STORY: This is a selfie snapped by a migrant as he trekked through the jungles of Panama.

While many have traveled thousands of miles from South through Central America to the U.S. border, Fazal Khalili's journey began on the other side of the earth: Khalili is from Afghanistan.

Determined to leave after the return of the Taliban, the 25-year-old is one of thousands of Afghans who made their way first to Brazil, and then north in hopes of reaching the U.S.

Images and videos form a visual diary of Khalili's arduous journey through 11 countries by foot, by aircraft, and by boat.

Nighttime shots show his final approach to the U.S., the slats of the border fence dark against the night sky.

After crossing, border agents took the migrants to a detention center, Khalili said, and about 36 hours later, he was released into the United States with a notice to appear in immigration court.

This image shows Khalili with his nephew in Houston.

Khalili declined to speak to Reuters on camera for this story, but he shared the footage from his trip.

More than a year after the chaotic U.S. withdrawal from Kabul, the number of Afghans arriving at the U.S.-Mexico border to seek asylum has shot up, with hundreds of people each month risking a human smuggling route that is notorious for kidnapping, robbery and assault. Even then, it is unclear whether the Afghans can find permanent refuge in the United States.

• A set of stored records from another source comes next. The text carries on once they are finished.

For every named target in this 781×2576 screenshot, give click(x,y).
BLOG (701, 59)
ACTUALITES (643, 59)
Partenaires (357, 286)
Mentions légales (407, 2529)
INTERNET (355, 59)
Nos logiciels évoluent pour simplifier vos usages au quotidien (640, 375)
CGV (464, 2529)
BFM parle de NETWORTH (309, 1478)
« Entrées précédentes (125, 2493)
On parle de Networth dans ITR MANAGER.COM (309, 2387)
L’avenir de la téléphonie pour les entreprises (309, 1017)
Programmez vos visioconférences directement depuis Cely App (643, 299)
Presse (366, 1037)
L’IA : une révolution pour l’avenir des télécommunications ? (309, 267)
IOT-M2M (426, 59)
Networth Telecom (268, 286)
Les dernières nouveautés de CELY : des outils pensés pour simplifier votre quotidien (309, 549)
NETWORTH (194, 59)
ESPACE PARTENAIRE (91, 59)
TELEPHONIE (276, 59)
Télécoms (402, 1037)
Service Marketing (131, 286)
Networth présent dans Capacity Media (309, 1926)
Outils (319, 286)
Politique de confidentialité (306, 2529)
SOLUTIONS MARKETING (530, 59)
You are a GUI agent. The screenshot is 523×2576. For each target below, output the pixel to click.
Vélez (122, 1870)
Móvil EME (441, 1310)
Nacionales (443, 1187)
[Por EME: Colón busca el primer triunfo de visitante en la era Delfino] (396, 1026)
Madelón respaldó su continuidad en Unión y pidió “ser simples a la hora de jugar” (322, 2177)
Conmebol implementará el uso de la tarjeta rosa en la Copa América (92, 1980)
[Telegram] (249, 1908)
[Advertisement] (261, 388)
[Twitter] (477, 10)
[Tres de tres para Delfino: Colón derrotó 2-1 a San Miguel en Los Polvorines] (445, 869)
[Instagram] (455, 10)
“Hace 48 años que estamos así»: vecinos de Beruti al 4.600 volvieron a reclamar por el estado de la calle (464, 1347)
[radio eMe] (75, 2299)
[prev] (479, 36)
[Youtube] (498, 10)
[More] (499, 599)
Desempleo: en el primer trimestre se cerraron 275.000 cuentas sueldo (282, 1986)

The State Department told Reuters that it has tried to speed up visa processing, though it declined to comment on individual cases. Taliban spokesmen have said in the past that those who have left can come back but did not respond to requests for comment about the escalating exodus through South America.

That exodus brought Jamshid Nabizada and his wife Nahida to Indio, California, where they spoke to Reuters about their journey.

He said they hired a guide during a trek through a jungle region known as Darien Gap on the border of Colombia and Panama. But the guide abandoned them, they were robbed at knifepoint along the way, and a storm washed away their food, water, and belongings. The Panamanian government said “it provides care to all migrants who enter the country through Darien, so that they continue on their way.”

Another Afghan who made it to the U.S. is 25-year-old Ilyas Osmani. He recalled the rickety ladder that helped him surmount the final barrier between him and America.

"There was fence and there were the people and put the ladder on the fence. So we climbed on the ladder and came to the land of the U.S. between the two walls, you know, between the two fences. So now we spent a night there and the U.S. police came and the border patrol, they came and gave us some water and blankets to spend the night there and tomorrow will talk with us."

Osmani had won a U.S. immigration lottery in 2020 allowing him to apply for what's called a “diversity” visa. But precautions during the COVID pandemic delayed visa processing, and the U.S. embassy in Kabul closed when the city fell to the Taliban.

About 88,500 Afghans have been resettled in the United States, with most arriving around the time of the U.S. withdrawal in August 2021, according to the U.S. Department of Homeland Security (DHS).

Thousands more want to leave the country. Some 51,000 Afghans have applied to enter the United States on an emergency basis since the Taliban takeover, but DHS said only around 600 have been approved. In addition to trying to speed up processing, the U.S. State Department said it has offered support to governments in the region to avoid “irregular migration.” It declined to comment on the individual cases Reuters profiled.

In mid-January, Osmani traveled to San Francisco for an immigration court hearing date he was given at the border. But when he arrived at court, he was told his case was not in the system.

Nonetheless, he's happy to be here.

"It feels good to me when I think that I am now in the United States. But hopefully to get the documents as soon as possible, that will leave with safe mind and happy life."